The world almost killed me, and Everly’s answer was sequins. Maybe she was right.

“This isn’t about Xan,” Everly said. “This is about you taking control. Riots have started because no one’s seen you.”

I looked at her skeptically.

“Okay, no riots.” Everly wrinkled her nose. “But there is a lot of talk, and if you don’t show your face soon, people are going to assume the worst. The Architect’s going to have a problem, which means all of us have a problem.”

She hesitated. “I saw him cry over you. I don’t understand everything, but maybe his heart was in the right place.”

Something in my chest twisted. I didn’t want to care, but I did.

“Did you and Xan talk?” I asked.

Brit flashed a manic grin. “Fists were involved.”

“He has too many good answers,” Everly muttered. “But I’ve never seen a man crumble and rebuild like that.”

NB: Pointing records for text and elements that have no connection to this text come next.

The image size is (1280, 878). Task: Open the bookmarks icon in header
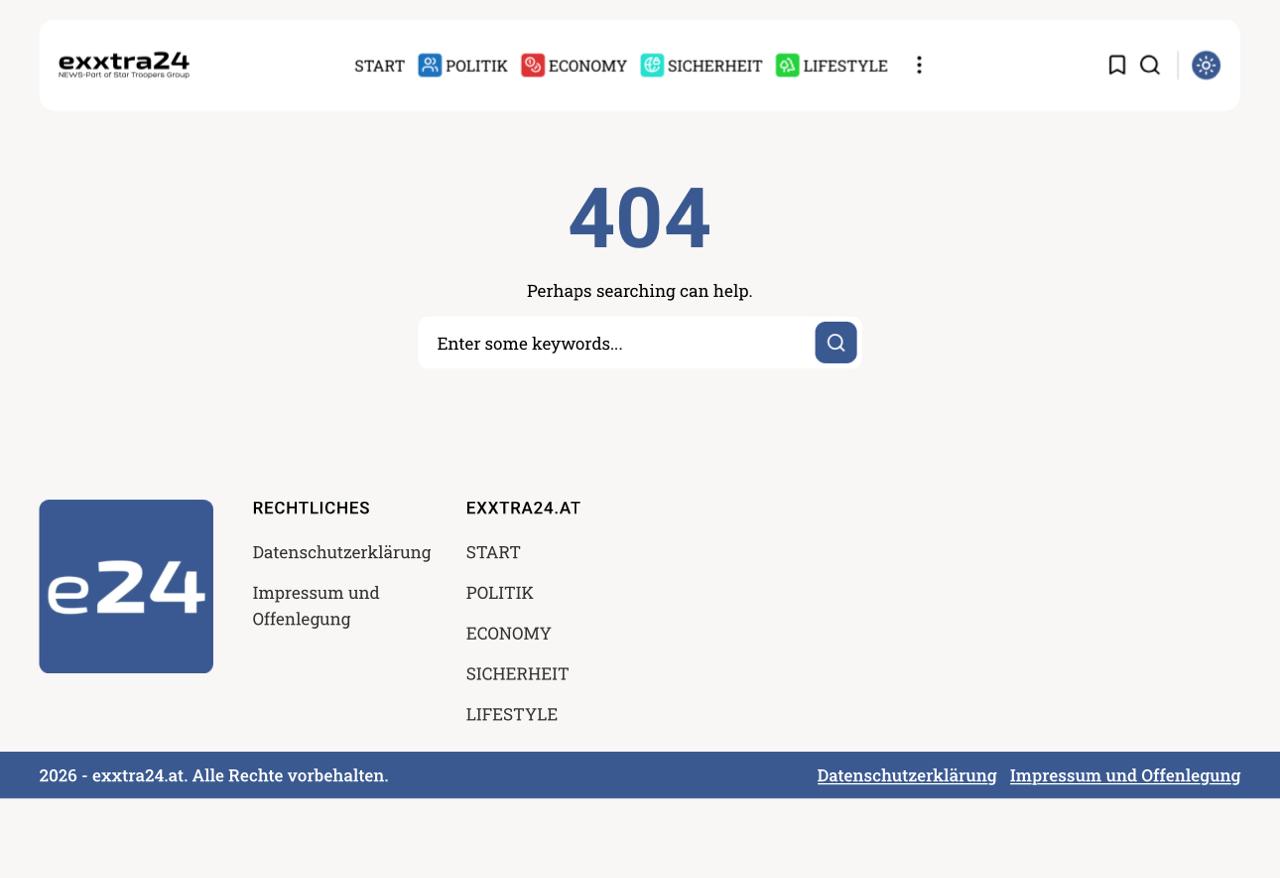click(x=1117, y=65)
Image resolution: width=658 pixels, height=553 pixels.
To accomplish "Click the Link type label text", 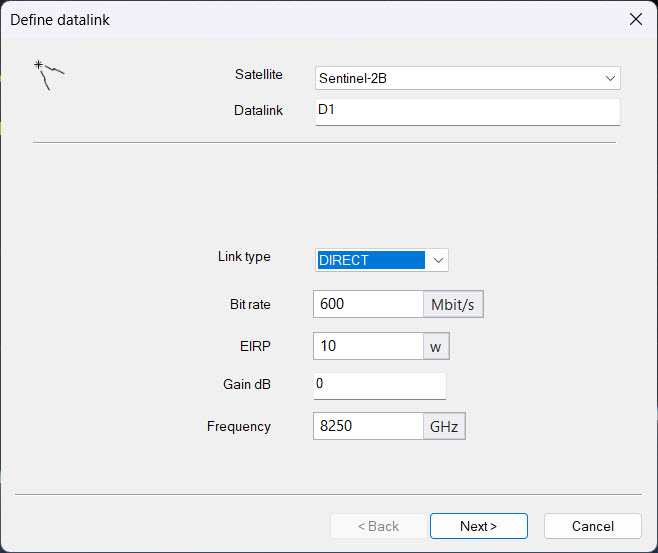I will (244, 257).
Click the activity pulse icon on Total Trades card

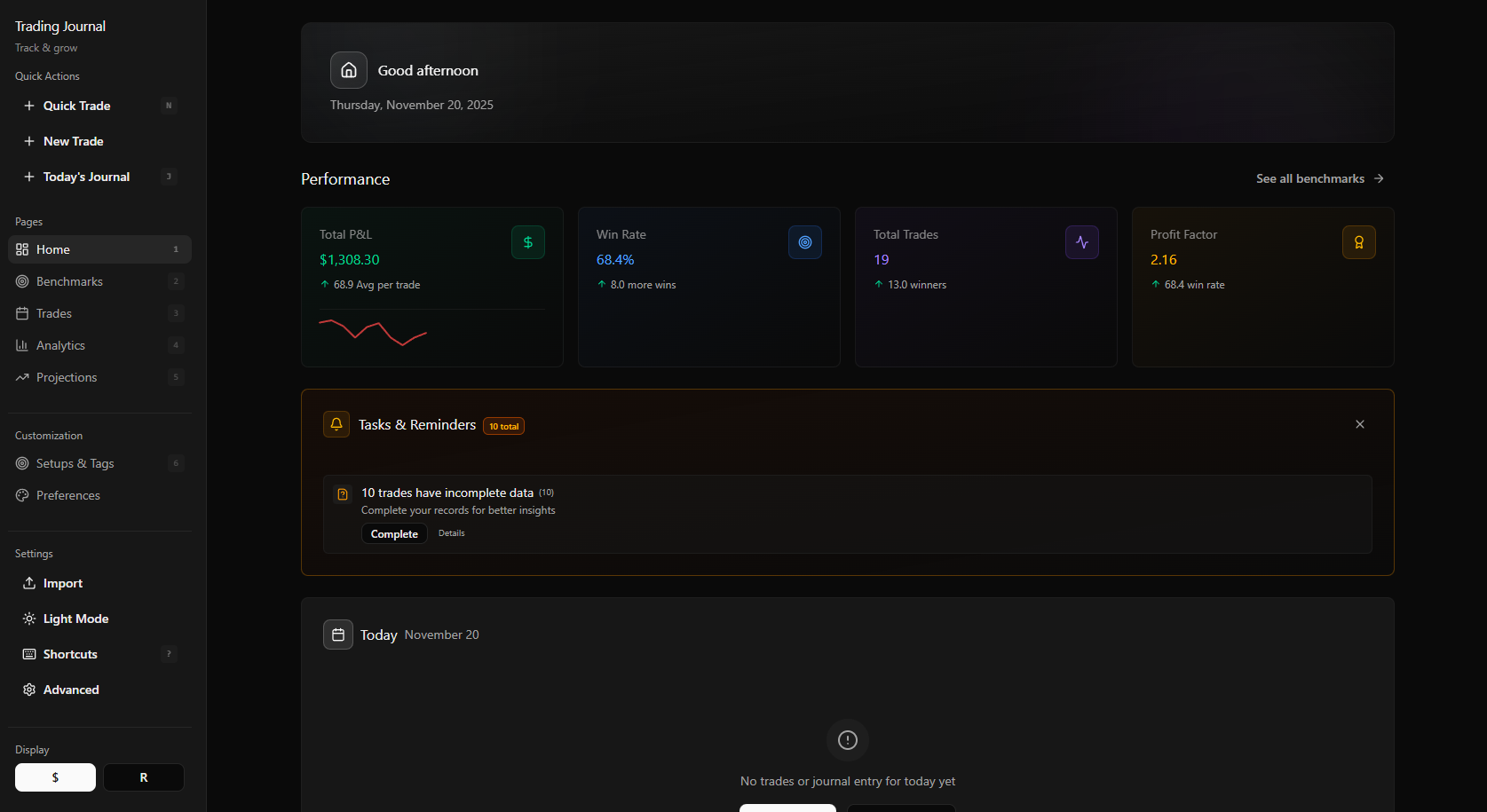coord(1082,242)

She pointed at Rowan and Cayden. “You’ve not given her Intentions. Cayden, your family’s hunting you. Rowan, the Moores are furious. Quinn, you’re a political explosion waiting to happen.”

She snapped her fingers. “We’re going to make you the most giltterized bitch in the ballroom, but you won’t be alone.”

Brit winked. “Hey, suitress.”

Everly was on a roll, and I’d just woken up. I needed coffee.

I hadn’t even said it aloud before a warm mug landed in my hands. Rowan released it with a wink. The tether wasn’t mind-reading, but this was very close. Maybe this connection wouldn’t be so bad.

Everly and Brit both leaned toward me.

I took a sip of coffee. I wasn’t good at social events. No. Old Quinn was horrible at social events; she would have crumbled. But she didn’t survive the crash. I did. And this version of me? She wasn’t going to be anyone’s pawn again.

I turned to Brit and gave her a toothy grin. “I’ve heard I’m a handful.”

“Fuck yes,” Brit said. “It’d be boring otherwise.”